Security researchers have developed a system that can identify with a high degree of certainty when a particular person is typing into a computer from their keystroke patterns. It requires just 10 minutes of training – which the user doesn't even have to be aware of.
The system was built by Per Thorsheim and Paul Moore, who noted the threat of widely available databases that can identify users from their keystrokes across several websites.
Of High Interest
To protect against that threat, they've developed a Chrome extension that gathers your input keystrokes and then relays them to the website at a pseudo-random rate after a brief delay. Or, of course, you could just copy-and-paste anything that you want to write into fields on a website.

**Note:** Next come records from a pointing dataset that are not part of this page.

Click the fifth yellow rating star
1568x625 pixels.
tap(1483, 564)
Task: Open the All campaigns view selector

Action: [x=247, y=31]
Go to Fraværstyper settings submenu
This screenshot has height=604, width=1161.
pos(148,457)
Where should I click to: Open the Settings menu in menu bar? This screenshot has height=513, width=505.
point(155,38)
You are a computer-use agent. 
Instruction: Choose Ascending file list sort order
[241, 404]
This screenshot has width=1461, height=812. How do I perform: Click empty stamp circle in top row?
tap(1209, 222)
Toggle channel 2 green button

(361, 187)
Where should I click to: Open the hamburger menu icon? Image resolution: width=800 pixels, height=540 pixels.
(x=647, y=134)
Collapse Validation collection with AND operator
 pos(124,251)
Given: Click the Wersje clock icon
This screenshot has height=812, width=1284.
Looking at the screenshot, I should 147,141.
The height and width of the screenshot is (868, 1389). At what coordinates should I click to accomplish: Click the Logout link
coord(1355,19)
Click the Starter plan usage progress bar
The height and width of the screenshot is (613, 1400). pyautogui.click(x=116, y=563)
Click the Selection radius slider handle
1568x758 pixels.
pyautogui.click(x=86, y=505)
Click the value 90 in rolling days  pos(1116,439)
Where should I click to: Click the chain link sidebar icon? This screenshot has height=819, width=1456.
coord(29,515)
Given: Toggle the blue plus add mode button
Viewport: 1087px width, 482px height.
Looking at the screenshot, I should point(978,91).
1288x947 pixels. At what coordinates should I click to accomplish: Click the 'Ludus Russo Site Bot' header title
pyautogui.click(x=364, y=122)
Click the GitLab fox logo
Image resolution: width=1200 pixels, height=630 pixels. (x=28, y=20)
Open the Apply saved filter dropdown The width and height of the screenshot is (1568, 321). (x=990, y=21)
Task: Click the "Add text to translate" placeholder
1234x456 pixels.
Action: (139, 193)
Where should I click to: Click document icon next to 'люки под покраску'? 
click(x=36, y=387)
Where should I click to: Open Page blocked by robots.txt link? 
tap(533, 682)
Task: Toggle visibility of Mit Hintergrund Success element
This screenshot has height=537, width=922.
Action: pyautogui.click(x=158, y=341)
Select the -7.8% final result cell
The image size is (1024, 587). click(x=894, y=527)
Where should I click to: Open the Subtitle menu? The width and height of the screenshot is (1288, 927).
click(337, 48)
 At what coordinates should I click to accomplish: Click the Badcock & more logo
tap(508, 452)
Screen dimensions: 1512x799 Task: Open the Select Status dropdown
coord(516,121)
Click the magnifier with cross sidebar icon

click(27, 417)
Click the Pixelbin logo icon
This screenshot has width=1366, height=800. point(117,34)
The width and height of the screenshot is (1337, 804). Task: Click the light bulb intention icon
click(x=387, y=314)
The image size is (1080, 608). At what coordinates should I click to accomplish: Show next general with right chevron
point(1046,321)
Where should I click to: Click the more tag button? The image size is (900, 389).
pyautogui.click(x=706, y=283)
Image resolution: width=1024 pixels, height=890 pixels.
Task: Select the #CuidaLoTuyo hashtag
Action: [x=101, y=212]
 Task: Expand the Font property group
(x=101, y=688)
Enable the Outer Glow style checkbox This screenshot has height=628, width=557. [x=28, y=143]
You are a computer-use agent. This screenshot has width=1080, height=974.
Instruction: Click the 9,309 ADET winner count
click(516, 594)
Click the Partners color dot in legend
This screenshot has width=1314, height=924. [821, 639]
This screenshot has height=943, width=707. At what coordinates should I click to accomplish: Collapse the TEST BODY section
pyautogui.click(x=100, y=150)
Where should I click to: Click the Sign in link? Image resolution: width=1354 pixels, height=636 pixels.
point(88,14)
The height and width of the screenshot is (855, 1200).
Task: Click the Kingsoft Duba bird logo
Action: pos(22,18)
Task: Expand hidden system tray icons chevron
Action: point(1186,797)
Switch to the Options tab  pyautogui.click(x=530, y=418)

As soon as somebody manages to build a biometric profile of your keystrokes at a network/website where you are otherwise completely anonymous, that same profile can be used to identify you at other sites you're using, where identifiable information is available about you," Thorsheim wrote in a blog post.
"Your favorite government agency – pick your country – could set up spoofed and fake pages on the darkweb as well as in the real world, in order to identify people across them. For oppressive regimes, this is most certainly of high interest."